Series 14 Vol 4 No 1 (2021)

Una lettera di Paolo Bajnotti a Cristoforo Negri nel contesto dell’esplorazione del Mar Morto nel XIX secolo

Carmelo Pappalardo
Dipartimento di Storia, Archeologia, Geografia, Arte e Spettacolo, Università degli Studi di Firenze

Published 2021-10-21


  • Historical geography,
  • Historical cartography,
  • Geografic expeditions,
  • Dead Sea,
  • Jordan River,
  • Lake of Tiberias
  • ...More

How to Cite

Pappalardo, C. (2021). Una lettera di Paolo Bajnotti a Cristoforo Negri nel contesto dell’esplorazione del Mar Morto nel XIX secolo. Bollettino Della Società Geografica Italiana, 4(1), 53-71.
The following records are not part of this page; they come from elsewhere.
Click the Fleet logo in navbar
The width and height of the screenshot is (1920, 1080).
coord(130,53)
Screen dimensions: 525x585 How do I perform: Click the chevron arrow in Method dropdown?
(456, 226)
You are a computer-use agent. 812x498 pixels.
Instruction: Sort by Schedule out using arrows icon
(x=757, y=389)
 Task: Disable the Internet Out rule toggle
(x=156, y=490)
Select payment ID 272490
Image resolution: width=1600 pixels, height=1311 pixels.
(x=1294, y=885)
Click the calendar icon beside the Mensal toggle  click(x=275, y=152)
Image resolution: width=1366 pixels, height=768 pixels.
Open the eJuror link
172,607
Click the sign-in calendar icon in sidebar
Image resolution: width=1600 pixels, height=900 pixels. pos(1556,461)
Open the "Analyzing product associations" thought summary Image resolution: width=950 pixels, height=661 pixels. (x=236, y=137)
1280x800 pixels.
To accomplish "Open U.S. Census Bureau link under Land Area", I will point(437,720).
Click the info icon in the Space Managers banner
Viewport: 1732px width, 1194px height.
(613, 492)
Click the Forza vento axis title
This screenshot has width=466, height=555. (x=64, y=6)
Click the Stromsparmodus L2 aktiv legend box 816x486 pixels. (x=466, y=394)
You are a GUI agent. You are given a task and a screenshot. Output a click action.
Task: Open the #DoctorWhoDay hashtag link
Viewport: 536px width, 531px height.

A letter in the archives of the Italian Geographical Society in which Paolo Bajnotti, an italian diplomat who had resided in Egypt, informs Cristoforo Negri about his trip to Palestine in 1869, before moving to Galaz for a new assignment, and about how he visited the Dead Sea thanks to the guidance of a Franciscan scholar who reported that he had personally observed that over the last ten years the level of the Dead Sea had dropped by about 95 cm, provides the opportunity for a historical overview of the exploration of the Jordan Valley from Lake Tiberias to the Gulf of Aqaba during the 19th century. What might seem to be a mere curiosity is in fact part of a very significant issue that was controversial among the geographers and cartographers of the time, as is clearly shown in Negri’s speech at the meeting of the Società Geografica Italiana on March 13th 1870. The level of the Dead Sea and the level of the Sea of Galilee, the resulting difference in height that the River Jordan has to cover with a significant average gradient, the lack of a rise in the level of the Dead Sea despite the absence of an estuary were questions that in the mid-19th century were still waiting for an answer supported by scientific data and free of pious or pseudo-scientific overtones. A numerous series of expeditions - some improvised, others well organized - gave some answers to these issues, removing any doubt and establishing that the entire hydrologic basin was significantly below the level of the Mediterranean, that the Jordan did not have a strong slope because it was very meandering, and that the Dead Sea’s level was regulated by the strong amount of evaporation that occurred throughout the year.